Wednesday, March 10, 2010

Nanoparticles Target Cancer Cells

Nanotechnology was the technologies of the future. Now the future is looking more and more like the present as Cornell researchers have attached antibodies to nanoparticles to attack colorectal cancer cells.

ITHACA, N.Y. – Another weapon in the arsenal against cancer: Nanoparticles that identify, target and kill specific cancer cells while leaving healthy cells alone.

Led by Carl Batt, the Liberty Hyde Bailey Professor of Food Science, the researchers synthesized nanoparticles – shaped something like a dumbbell – made of gold sandwiched between two pieces of iron oxide. They then attached antibodies, which target a molecule found only in colorectal cancer cells, to the particles. Once bound, the nanoparticles are engulfed by the cancer cells.

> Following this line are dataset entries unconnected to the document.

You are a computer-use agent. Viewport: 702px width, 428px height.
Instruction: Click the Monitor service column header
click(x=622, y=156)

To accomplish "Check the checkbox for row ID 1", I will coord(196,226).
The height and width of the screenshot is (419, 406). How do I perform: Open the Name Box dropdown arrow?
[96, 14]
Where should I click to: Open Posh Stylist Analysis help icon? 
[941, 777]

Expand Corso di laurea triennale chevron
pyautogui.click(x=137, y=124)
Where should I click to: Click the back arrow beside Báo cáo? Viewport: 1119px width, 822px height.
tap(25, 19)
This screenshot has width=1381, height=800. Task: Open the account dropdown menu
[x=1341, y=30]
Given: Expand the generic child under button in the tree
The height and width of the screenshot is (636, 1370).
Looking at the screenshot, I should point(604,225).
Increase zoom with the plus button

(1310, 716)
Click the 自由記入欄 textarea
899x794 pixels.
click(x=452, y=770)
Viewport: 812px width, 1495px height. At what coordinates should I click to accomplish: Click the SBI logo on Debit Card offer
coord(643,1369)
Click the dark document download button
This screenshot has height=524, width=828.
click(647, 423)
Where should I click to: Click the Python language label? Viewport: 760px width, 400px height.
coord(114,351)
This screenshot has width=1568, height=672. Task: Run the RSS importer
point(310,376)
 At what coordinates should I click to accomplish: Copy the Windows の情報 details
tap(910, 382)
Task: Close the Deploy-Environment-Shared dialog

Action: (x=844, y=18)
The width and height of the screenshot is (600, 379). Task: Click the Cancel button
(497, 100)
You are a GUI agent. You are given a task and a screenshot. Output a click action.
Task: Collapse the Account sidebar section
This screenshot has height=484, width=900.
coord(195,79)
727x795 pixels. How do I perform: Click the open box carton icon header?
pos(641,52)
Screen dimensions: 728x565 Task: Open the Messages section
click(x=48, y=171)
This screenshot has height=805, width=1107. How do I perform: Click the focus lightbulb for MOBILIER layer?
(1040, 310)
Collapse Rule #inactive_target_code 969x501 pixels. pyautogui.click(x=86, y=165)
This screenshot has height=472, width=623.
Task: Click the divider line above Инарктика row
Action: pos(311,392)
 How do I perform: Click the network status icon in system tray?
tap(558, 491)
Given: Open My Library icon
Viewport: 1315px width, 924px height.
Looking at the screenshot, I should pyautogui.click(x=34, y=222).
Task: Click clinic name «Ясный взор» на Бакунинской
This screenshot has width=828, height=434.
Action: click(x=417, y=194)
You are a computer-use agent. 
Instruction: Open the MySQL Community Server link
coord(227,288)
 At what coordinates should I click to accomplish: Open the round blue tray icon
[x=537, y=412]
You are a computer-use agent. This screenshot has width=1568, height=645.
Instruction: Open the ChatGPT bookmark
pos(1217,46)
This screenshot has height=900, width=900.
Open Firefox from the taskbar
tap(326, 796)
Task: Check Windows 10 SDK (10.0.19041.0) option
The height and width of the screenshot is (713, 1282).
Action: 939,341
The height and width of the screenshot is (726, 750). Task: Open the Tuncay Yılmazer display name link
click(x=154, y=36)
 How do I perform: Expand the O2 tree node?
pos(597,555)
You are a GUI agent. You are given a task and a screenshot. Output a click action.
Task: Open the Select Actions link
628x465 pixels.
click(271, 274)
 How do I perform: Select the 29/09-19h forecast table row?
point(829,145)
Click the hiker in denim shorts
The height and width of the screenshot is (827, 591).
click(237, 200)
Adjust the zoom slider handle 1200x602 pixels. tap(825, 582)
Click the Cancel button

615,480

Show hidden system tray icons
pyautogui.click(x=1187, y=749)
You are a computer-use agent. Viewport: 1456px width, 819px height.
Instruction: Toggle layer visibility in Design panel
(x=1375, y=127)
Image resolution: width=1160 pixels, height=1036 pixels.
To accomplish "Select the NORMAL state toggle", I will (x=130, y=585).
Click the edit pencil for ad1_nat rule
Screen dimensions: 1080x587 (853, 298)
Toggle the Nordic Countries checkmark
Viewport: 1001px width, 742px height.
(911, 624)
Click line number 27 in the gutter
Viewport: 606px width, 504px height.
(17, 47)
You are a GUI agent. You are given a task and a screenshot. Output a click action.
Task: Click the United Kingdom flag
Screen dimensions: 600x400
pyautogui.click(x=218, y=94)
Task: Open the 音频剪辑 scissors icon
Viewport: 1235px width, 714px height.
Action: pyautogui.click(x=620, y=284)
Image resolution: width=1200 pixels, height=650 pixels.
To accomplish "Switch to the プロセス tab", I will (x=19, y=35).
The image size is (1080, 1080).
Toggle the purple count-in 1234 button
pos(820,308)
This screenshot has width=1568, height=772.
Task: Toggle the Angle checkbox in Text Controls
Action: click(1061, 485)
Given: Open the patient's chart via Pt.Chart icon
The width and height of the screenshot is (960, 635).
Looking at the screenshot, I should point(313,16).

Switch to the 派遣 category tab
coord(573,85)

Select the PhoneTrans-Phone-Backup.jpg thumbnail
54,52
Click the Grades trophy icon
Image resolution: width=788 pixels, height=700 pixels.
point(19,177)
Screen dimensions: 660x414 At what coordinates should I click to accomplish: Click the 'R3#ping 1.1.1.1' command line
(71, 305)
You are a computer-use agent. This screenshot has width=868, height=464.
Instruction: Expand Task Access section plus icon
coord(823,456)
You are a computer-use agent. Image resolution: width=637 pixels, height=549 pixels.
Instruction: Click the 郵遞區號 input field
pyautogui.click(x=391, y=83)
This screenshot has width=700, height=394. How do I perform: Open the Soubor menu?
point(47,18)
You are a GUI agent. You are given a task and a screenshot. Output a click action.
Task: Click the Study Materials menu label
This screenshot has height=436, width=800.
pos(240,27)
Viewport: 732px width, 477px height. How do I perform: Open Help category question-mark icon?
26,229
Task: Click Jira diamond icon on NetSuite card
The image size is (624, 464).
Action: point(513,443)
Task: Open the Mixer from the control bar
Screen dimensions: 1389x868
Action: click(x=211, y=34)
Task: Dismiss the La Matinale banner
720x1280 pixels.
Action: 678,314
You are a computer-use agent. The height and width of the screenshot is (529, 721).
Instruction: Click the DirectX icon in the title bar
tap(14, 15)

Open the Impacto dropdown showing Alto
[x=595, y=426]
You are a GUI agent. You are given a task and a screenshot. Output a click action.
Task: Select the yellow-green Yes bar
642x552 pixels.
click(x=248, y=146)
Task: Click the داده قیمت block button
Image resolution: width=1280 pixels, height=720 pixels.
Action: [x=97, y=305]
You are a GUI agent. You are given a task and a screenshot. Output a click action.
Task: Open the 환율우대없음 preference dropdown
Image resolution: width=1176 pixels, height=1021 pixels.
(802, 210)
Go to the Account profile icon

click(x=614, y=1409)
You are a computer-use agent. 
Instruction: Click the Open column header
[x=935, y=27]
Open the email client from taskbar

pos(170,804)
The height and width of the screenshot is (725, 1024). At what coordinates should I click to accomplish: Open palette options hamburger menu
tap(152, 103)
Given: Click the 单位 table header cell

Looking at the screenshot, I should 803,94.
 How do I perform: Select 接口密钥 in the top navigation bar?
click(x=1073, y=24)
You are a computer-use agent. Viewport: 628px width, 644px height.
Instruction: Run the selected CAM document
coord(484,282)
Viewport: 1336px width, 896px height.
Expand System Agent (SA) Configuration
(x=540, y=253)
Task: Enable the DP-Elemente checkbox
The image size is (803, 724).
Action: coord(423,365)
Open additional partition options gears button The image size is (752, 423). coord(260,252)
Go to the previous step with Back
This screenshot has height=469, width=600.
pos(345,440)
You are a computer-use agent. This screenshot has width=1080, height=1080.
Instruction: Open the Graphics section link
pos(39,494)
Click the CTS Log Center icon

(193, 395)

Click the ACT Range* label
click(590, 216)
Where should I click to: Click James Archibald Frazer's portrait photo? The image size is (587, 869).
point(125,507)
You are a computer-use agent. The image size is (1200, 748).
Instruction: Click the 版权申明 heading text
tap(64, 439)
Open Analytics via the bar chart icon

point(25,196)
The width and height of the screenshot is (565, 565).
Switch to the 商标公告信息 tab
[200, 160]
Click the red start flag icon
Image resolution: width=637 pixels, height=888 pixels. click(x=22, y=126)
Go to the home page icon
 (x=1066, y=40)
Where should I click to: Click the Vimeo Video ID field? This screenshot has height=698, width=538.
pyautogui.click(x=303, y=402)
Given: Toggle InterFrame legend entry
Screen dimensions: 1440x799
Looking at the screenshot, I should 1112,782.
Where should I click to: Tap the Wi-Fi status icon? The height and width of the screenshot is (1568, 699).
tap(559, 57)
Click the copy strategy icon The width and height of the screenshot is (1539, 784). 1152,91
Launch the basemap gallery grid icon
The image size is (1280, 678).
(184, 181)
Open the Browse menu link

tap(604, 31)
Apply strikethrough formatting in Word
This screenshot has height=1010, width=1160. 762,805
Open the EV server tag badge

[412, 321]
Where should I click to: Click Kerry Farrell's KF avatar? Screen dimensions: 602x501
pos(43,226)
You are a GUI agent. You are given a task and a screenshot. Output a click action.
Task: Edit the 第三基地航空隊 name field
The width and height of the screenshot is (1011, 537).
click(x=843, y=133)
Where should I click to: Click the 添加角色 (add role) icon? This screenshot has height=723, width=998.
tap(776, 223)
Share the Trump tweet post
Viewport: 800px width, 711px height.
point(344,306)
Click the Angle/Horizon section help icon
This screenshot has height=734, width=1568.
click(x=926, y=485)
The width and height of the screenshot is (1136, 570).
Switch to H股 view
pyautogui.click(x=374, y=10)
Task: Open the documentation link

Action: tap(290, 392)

To kill the cells, the researchers use a near-infrared laser, which is a wavelength that doesn’t harm normal tissue at the levels used, but the radiation is absorbed by the gold in the nanoparticles. This causes the cancer cells to heat up and die.

“This is a so-called ’smart’ therapy,” Batt said. “To be a smart therapy, it should be targeted, and it should have some ability to be activated only when it’s there and then kills just the cancer cells.”

One can imagine a variety of ways to activate toxins once those toxins have entered cancer cells. The challenge is that to just come up with antibodies that will target all the cancer in a body is a major challenge.

I am wondering whether cancer will ultimately be stopped by precisely delivered poisons or by pieces of RNA delivered into cancer cells to suppress and activate selected genes in the DNA. It is like the difference between bombs and software. Blow up the cells up or regain control over them?